How is North Korea dealing with its first suspected case of coronavirus?
— 3 minute read — By Maggie Gannon
Throughout the last few months North Korea has remained fairly quiet about how coronavirus may or may not be affecting them. As a country already so isolated from the rest of the world, the international media found it difficult to come to a conclusion as to whether the country would ever become infected with the virus. Towards the beginning of the pandemic, reports suggested that North Korea’s leader Kim Jong-Un was adamant the virus had not been reported in the country and that heavy restrictions would ultimately leave no place for the virus. However, suspicions have been recently raised after several thousands of citizens have been quarantined in the southern city of Kaesong which borders the demilitarised zone with South Korea due to a suspected confirmed case.
The reported lockdown of the city of Kaesong began on the 26th July after a young man who had previously defected to South Korea had reportedly started to display COVID-19 symptoms despite South Korean health officials denying the man was a classified patient or an individual who had tested positive. This lockdown, however, is the largest regional reported lockdown in the country since suspicions arose around how North Korea have been dealing with the virus surfaced, which has led to a whole host of other questions regarding how accurate the picture we hold of the country truly is.

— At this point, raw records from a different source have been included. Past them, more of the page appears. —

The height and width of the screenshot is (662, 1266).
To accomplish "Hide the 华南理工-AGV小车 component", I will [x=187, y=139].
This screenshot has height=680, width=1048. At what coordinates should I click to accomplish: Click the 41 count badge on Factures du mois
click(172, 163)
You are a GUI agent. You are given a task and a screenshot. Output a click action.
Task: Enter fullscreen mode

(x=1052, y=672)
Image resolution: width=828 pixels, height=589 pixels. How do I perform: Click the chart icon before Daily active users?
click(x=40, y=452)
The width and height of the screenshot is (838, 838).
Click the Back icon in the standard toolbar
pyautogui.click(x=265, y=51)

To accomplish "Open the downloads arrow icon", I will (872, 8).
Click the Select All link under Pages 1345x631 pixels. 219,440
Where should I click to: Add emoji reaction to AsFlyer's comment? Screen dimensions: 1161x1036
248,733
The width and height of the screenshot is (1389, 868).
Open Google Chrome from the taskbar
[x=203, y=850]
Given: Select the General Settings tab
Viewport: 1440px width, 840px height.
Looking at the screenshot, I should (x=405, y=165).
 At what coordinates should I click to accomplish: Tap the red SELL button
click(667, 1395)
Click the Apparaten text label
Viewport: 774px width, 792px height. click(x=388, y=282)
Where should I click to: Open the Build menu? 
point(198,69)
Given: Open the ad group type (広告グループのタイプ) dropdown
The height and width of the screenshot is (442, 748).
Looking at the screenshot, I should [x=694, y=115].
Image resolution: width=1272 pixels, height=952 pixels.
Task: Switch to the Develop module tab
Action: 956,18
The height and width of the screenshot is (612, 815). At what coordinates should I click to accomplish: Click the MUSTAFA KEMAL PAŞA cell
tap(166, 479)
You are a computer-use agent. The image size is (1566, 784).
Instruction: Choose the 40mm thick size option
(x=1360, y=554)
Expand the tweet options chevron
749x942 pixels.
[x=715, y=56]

A number of foreign analysts were not convinced by Kim Jong-Un‘s early remarks, when he insisted no cases of the virus had been reported, due to the nations close relationship with China both geographically and politically. The 1,400km, fairly porous border remained open until January despite China reporting cases of the virus as early as December. It appears that the continued closure of North Korea’s border with China is adding to their economy’s serious decline.
Since 2016, China has accounted for 95 percent of the world’s trade with North Korea but the coronavirus has made the importation of many essential goods essential goods such as flour and rice difficult, leading to food shortages and astronomical prices in supermarkets. On top of this, the price of medicine has risen considerably, leading the government to ask hospitals to start manufacturing their own medicines despite the lack of proper equipment and materials. Given North Korea’s history of famine in the 1990s, the country’s lack of proper infrastructure and stable medical services would ultimately lead to a disaster if a pandemic was to severely hit the nation.
Although the picture of what this country currently looks like remains hazy, concerning reports from North Korean news networks, such as Daily NK, have suggested perhaps the country’s most well-known and wealthiest city of Pyongyang is also suffering due to a lack of imports from China, with some residents having not received food rations since March. Being such a secluded nation has unsurprisingly led to infection rate levels remaining at low levels, but these figures alone do not account for the potential challenges this country may face over the next few months. North Korea, although isolated, relies heavily on trade with China and other small parts of Asia for daily amenities; without it, any future outbreaks could be devastating.